*Page text:*
Big Daddy Review
by Susan Granger (Ssg722 AT aol DOT com)July 1st, 1999
http://www.speakers-podium.com/susangranger.
Susan Granger's review of "BIG DADDY" (Columbia Pictures)
Once again, Adam Sandler is playing dumb all the way to the bank. His comedies may be dopey but audiences love 'em. Once again, Sandler plays the grown-up kid - only, this time, he has a youngster in his life. He's a law school graduate who is adamantly avoiding the adult pressures of a career and marriage. Instead, he's a slacker, working part-time as a toll-taker and watching cartoons on TV. In a misguided attempt to impress his girlfriend (Kristy Swanson), he adopts a five year-old boy (twins Cole and Dylan Sprouse), under the pretense of being his biological father. When the plan doesn't work out, he tries to "return" the kid to Social Services. But when he realizes the kid will wind up in an orphanage, he agrees to be a temporary dad until a suitable foster family can be
found. Predictably, Sandler bonds so strongly with the kid that he wants to make the relationship permanent and legal, accepting real-life responsibility. So much for plot. Like in "The Waterboy," "Happy Gilmore," and "Billy Madison," Sandler scores as a stupid guy fixated on one big idea. It's a one-joke concept but, for him, it works. So does a urinating-in-public gag, which is repeated over and over. Insofar as child-rearing goes, the immature bachelor relies on junk food, unsupervised play, and profane language. Joey Lauren Adams is lamely wasted as a lawyer, but Steve Buscemi does an amusing cameo as a Charles Dickens'-inspired vagrant noting, "In retrospect, I made some really bad choices after high school." Sentimentally written by Steve Franks, Tim Herlihy & Adam Sandler, and directed towards sappy sight gags by Dennis Dugan, on the Granger Movie Gauge of 1 to 10, "Big Daddy" is a gross, feeble 4. And, if you get truly bored, try counting the astonishing number of product placements.

*Instructions for the task:* Could you reproduce the entire Big Daddy review word for word? Rely only on the review for what follows.

*Data extracts:*
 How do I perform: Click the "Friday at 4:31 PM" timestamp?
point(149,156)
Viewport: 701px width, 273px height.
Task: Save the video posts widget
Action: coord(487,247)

*Result:*
Big Daddy Review
by Susan Granger (Ssg722 AT aol DOT com)July 1st, 1999
http://www.speakers-podium.com/susangranger.
Susan Granger's review of "BIG DADDY" (Columbia Pictures)
Once again, Adam Sandler is playing dumb all the way to the bank. His comedies may be dopey but audiences love 'em. Once again, Sandler plays the grown-up kid - only, this time, he has a youngster in his life. He's a law school graduate who is adamantly avoiding the adult pressures of a career and marriage. Instead, he's a slacker, working part-time as a toll-taker and watching cartoons on TV. In a misguided attempt to impress his girlfriend (Kristy Swanson), he adopts a five year-old boy (twins Cole and Dylan Sprouse), under the pretense of being his biological father. When the plan doesn't work out, he tries to "return" the kid to Social Services. But when he realizes the kid will wind up in an orphanage, he agrees to be a temporary dad until a suitable foster family can be
found. Predictably, Sandler bonds so strongly with the kid that he wants to make the relationship permanent and legal, accepting real-life responsibility. So much for plot. Like in "The Waterboy," "Happy Gilmore," and "Billy Madison," Sandler scores as a stupid guy fixated on one big idea. It's a one-joke concept but, for him, it works. So does a urinating-in-public gag, which is repeated over and over. Insofar as child-rearing goes, the immature bachelor relies on junk food, unsupervised play, and profane language. Joey Lauren Adams is lamely wasted as a lawyer, but Steve Buscemi does an amusing cameo as a Charles Dickens'-inspired vagrant noting, "In retrospect, I made some really bad choices after high school." Sentimentally written by Steve Franks, Tim Herlihy & Adam Sandler, and directed towards sappy sight gags by Dennis Dugan, on the Granger Movie Gauge of 1 to 10, "Big Daddy" is a gross, feeble 4. And, if you get truly bored, try counting the astonishing number of product placements.